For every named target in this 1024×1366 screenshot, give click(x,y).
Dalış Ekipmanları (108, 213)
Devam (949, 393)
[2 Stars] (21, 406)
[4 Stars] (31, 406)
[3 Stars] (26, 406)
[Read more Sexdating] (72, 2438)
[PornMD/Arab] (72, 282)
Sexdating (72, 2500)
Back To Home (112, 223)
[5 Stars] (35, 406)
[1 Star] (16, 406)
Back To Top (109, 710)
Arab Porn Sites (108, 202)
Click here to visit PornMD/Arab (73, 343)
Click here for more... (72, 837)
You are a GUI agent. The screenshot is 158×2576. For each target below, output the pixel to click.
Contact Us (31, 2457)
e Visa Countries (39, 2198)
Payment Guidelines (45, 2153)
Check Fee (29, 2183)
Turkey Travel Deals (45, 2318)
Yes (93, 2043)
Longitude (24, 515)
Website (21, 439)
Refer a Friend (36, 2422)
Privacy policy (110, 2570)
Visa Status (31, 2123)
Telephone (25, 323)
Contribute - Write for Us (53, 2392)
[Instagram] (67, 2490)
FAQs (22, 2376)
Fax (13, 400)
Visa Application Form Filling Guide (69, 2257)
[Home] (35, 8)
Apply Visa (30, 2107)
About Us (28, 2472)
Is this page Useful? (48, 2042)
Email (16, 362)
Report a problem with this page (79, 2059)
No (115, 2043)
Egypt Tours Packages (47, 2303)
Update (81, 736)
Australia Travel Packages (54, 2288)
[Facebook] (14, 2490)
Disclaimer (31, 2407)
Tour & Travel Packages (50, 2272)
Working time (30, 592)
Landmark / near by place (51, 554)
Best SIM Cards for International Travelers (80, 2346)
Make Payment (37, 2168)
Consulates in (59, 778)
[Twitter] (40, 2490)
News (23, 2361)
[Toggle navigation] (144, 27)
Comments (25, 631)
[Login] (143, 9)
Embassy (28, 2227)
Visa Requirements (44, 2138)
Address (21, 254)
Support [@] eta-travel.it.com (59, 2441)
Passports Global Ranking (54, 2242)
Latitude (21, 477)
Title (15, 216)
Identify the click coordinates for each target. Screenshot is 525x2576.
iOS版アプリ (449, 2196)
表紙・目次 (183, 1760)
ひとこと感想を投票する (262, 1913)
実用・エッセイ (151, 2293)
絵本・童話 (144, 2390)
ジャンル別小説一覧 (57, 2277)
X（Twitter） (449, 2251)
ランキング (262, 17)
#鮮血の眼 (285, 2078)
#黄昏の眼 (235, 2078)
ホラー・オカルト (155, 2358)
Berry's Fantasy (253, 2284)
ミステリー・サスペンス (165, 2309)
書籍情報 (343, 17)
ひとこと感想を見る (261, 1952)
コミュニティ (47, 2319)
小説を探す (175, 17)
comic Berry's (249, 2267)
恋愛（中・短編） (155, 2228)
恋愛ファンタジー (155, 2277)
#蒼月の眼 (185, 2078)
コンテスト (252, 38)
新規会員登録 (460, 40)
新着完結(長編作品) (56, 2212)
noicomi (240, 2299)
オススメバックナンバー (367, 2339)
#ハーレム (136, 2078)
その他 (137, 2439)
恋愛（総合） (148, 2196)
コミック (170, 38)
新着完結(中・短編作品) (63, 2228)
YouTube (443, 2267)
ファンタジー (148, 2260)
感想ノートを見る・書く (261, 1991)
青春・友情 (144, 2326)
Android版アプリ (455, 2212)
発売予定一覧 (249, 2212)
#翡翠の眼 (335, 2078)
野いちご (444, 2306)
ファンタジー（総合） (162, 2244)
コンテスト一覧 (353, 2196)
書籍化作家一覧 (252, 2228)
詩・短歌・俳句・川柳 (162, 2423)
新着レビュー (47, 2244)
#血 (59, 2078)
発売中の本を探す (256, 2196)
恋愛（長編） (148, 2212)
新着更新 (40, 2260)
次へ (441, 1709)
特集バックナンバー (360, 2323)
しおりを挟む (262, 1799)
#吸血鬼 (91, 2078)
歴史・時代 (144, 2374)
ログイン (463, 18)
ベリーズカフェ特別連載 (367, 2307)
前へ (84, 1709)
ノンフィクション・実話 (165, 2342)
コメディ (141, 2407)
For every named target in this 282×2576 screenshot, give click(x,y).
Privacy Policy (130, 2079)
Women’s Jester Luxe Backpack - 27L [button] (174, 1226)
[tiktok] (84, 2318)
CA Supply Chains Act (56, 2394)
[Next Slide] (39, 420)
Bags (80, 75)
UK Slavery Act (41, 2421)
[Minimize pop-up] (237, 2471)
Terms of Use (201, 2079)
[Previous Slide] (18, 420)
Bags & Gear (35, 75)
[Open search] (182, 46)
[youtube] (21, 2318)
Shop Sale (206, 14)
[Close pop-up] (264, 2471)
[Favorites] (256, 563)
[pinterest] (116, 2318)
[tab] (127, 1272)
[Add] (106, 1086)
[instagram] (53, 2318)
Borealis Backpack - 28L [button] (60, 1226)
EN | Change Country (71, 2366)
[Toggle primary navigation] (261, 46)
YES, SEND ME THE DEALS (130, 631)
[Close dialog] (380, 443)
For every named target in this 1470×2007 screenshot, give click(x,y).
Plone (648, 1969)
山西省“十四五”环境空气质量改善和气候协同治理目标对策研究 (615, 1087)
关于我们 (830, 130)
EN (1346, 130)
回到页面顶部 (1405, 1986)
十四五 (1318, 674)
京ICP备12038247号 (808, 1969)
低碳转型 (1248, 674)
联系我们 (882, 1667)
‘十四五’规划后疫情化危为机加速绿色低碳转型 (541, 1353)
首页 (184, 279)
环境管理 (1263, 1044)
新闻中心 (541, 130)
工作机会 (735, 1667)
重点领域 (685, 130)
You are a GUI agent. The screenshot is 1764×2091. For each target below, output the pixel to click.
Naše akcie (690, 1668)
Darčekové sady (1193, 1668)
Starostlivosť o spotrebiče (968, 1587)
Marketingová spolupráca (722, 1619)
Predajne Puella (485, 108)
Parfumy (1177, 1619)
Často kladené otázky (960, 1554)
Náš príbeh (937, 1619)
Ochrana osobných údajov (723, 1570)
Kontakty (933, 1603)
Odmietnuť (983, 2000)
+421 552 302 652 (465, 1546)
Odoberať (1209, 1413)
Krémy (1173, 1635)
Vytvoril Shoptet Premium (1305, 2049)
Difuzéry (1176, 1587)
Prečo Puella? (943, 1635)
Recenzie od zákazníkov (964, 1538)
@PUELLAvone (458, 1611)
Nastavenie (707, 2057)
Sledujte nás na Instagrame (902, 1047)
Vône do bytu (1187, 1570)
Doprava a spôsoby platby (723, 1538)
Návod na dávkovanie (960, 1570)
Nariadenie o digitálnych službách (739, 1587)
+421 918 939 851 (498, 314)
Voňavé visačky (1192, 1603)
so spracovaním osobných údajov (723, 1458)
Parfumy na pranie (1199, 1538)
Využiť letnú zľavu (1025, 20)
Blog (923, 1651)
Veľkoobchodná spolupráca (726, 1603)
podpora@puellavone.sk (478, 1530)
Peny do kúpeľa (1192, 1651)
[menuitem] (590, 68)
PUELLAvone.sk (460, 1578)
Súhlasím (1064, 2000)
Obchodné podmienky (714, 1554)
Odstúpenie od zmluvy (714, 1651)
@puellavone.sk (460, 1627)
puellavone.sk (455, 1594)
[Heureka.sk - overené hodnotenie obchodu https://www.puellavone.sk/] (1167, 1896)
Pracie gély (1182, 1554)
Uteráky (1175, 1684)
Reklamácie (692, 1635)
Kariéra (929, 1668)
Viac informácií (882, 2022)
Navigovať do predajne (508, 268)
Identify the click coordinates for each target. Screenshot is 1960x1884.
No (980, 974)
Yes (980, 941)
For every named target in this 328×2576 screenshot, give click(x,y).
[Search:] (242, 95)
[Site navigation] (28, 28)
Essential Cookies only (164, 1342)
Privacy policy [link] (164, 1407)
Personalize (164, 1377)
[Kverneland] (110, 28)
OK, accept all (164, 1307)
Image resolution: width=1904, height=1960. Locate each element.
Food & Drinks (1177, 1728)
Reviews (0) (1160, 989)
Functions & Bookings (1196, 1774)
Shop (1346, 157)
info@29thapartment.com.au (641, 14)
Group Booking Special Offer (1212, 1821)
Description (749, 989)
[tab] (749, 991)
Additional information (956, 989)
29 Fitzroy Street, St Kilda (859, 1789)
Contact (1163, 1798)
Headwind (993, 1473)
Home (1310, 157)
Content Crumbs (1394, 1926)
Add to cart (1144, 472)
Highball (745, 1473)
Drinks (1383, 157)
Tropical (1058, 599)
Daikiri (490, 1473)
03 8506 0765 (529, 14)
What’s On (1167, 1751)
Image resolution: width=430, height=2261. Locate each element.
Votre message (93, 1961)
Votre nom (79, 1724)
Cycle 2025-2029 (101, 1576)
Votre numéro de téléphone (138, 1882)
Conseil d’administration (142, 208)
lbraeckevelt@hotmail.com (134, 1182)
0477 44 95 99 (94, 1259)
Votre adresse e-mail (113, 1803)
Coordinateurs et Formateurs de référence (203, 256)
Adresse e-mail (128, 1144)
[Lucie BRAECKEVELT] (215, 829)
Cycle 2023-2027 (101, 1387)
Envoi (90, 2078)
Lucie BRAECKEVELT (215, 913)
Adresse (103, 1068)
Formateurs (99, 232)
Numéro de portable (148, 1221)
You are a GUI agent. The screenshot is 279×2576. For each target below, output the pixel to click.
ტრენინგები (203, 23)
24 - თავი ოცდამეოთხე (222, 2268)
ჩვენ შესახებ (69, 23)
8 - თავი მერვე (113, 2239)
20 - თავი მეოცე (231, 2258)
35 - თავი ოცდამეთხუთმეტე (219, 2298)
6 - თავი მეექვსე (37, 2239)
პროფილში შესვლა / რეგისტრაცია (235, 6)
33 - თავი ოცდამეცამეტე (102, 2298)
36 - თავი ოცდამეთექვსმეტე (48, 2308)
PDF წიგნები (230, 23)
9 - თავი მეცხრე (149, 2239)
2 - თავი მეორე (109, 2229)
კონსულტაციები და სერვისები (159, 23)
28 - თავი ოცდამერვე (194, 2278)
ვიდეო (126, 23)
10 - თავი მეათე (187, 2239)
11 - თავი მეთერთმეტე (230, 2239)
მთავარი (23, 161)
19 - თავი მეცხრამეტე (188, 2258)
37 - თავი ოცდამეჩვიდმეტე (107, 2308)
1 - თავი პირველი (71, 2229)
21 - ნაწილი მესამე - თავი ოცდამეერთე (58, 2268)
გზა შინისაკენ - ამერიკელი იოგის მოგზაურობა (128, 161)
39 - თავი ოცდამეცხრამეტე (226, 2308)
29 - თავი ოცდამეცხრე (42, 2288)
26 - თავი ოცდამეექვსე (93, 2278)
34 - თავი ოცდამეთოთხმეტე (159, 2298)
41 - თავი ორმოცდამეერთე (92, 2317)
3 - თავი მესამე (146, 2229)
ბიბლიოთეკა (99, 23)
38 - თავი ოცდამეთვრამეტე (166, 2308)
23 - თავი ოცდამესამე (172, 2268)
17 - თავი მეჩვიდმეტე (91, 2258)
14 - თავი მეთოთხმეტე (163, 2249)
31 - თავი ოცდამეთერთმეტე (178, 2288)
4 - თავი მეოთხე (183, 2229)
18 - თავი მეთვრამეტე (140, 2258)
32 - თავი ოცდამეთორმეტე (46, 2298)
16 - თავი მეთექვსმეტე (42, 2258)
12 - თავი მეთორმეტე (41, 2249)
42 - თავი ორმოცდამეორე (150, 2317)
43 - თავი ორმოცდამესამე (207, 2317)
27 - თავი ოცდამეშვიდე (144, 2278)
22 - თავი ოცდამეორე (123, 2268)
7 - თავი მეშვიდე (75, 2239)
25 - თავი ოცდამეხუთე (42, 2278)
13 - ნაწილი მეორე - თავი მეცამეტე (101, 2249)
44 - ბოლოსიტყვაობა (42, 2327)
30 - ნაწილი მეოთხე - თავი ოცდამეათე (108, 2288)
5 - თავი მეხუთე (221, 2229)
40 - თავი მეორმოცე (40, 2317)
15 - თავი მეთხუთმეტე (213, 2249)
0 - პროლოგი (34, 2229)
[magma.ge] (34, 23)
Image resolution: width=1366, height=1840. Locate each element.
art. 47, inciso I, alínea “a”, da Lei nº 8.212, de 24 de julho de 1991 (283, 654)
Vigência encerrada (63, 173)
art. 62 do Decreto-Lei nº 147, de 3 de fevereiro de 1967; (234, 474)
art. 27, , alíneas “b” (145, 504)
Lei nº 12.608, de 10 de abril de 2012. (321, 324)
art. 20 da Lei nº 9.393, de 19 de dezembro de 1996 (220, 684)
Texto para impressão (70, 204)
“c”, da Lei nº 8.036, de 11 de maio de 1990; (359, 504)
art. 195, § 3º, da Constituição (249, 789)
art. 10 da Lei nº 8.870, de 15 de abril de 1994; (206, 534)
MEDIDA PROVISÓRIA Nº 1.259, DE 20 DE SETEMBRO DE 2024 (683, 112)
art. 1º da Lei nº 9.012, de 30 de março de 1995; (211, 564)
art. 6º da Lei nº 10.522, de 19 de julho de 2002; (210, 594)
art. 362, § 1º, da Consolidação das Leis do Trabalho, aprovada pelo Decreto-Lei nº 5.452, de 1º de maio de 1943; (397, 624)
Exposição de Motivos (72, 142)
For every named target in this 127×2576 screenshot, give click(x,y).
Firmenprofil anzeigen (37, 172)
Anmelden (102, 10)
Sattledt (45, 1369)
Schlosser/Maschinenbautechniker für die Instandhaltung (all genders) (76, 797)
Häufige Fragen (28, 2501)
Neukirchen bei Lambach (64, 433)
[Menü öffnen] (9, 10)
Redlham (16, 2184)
+--
▶ Task description: Only the lines holding the string "element" are needed; copy each of them from the material above.

▶ Solution for this task:
Image resolution: width=1904, height=1960. Locate each element.
Image resolution: width=430, height=2261. Locate each element.
Image resolution: width=1366, height=1840. Locate each element.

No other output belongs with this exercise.